LIM-only (LMO) and LIM-homeodomain (LIM-HD) proteins are important mediators of cell specification, proliferation and differentiation. These transcription factors all contain two tandem LIM domains that interact with other proteins. Many LMO and LIM-HD co-factors contain LIM interacting domains (LIDs), with competition between different LIM and LID transcription factors playing an important role in several biological processes including neural development, hematopoiesis and several cancers. Estimating affinities for these interactions would help define the molecular basis of LMO and LIM-HD function; however, LIM domain aggregation prevents the use of standard binding methods.

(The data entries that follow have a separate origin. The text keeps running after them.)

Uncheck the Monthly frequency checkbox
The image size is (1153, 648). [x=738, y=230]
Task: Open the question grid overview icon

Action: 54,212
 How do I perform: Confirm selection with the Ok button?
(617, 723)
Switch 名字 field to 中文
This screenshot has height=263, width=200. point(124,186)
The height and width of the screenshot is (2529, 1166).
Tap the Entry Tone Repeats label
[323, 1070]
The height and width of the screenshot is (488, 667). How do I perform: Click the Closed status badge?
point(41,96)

We have designed Förster Resonance Energy Transfer (FRET)-based approaches to study LIM:LID interactions. We have expressed LID and LIM domains fused with a flexible linker to prevent aggregation, with each domain in turn fused to fluorescent proteins optimised for FRET. Proteolytic cleavage of this linker has allowed us to study binding using homologous competition and dilution-based approaches. These techniques show LIM:LID interactions have higher affinities than previously estimated by ELISA, as well as expanding the range of interactions that can be studied. These approaches provide insights into the kinetic and thermodynamic control of LIM transcription complex formation and competition, as well as providing a guide for aggregation-prone protein interaction studies.